§ PASSAGE SHOWN
•••

Glasgow Film Theatre, 17.04.11
A big hit in France last year, it says a lot about the attitude of UK multiplex chains, and the disinterest of the British audience for foreign language films that in Glasgow Little White Lies is not showing in the city’s 18-screen multiplex, whose screens are occupied with multiple showings of the Easter holiday, kid-friendly Hop and Rio and teen-lite nonsense such as the awful Your Highness, Fast Five and Arthur (three films that could be used nicely to sum up the torrid depths Hollywood cinema seems happy to plunge to). Thankfully, the GFT provides, as always, an excellent alternative, and a nicer environment, in which to take in this enjoyable drama.
Despite a serious accident involving their friend Ludo (Jean Dujardin), a group of friends decide to go ahead with their annual vacation without him, at the seaside home of Max (Francois Cluzet). There, they enjoy the sea, sand and sunshine, but as two weeks pass, their relationships develop as each learns more about themselves and their friends, and the little white lies they all tell to one another.

•••

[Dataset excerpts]
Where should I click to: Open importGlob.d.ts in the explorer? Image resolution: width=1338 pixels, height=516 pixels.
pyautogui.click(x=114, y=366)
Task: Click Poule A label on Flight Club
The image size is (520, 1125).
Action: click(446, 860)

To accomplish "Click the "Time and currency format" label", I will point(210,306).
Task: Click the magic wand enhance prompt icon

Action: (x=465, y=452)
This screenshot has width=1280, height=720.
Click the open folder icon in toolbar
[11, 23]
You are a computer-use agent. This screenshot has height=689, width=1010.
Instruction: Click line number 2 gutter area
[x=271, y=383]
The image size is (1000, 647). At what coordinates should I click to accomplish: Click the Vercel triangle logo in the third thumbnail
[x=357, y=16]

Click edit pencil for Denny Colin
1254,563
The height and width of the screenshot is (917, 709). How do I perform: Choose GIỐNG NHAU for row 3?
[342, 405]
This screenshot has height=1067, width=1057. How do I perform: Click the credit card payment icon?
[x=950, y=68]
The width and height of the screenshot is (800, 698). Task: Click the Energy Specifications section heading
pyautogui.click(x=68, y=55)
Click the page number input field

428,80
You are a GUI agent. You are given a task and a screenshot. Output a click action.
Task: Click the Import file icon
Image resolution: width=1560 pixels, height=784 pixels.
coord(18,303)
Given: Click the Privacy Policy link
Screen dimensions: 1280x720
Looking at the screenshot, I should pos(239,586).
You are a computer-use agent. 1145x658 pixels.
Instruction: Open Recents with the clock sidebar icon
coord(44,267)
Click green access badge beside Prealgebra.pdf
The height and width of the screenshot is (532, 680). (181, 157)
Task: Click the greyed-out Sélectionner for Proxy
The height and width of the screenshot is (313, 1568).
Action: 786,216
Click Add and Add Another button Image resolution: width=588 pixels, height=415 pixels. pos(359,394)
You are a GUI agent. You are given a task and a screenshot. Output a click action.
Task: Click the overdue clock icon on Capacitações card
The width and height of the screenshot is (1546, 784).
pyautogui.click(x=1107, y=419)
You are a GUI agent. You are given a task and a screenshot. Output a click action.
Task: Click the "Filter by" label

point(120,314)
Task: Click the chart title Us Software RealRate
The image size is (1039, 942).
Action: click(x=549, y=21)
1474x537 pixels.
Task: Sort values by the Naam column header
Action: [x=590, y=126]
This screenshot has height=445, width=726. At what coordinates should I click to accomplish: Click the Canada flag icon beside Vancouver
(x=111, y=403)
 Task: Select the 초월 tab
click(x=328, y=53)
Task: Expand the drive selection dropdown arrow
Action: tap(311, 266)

•••

§ ACTIVITIES
A. List every film that the Little White Lies review says is occupying the screens of Glasgow's 18-screen multiplex.
B. Carry on the Little White Lies review from the point where it stops.
The records have no connection to the film review.

§ TASK ANSWERS
A. Hop, Rio, Your Highness, Fast Five, Arthur

B.
Despite the serious injuries that leave Ludo in a coma in a Paris hospital, the group have plenty of fun, and although this can jar – surely, if they cared so much for one another, they would be at his bedside – it does lead to genuine, laugh out loud comedy, occasionally bordering on farce, and coupled with the holiday feel and beautiful scenery, the film is easy to enjoy. Cluzet, as Max, particularly delivers some great moments as his over-stressed, control freak personality is tipped over the edge when long time friend, Vincent (Benoit Magimel) declares his love for him. Unable to know how to respond, Max takes his temper out on invading weasels, his friends and their children. Antoine (Laurent Lafitte) also provides laughs as he tries to deal with a recent break up, and Marion Cotillard is exquisite as Marie, Ludo’s ex-girlfriend who is struggling to find fulfillment in life.
A criticism of the film could be made as the tone veers from all this French frolicking to the terminal injuries that have stricken Ludo, and his death provides the denouement as everyone gathers for his funeral. Each friend gets to speak at the side of his coffin, and this scene feels too forced and unnatural alongside what has gone before, not helped by the fact that it comes after 150 minutes – the film feels like it could do with 15 minutes trimmed off. On the other hand, Ludo’s fate casts a shadow over all the fun the friends have, and provides the motivation for all to think about their situation and where they have come to in life.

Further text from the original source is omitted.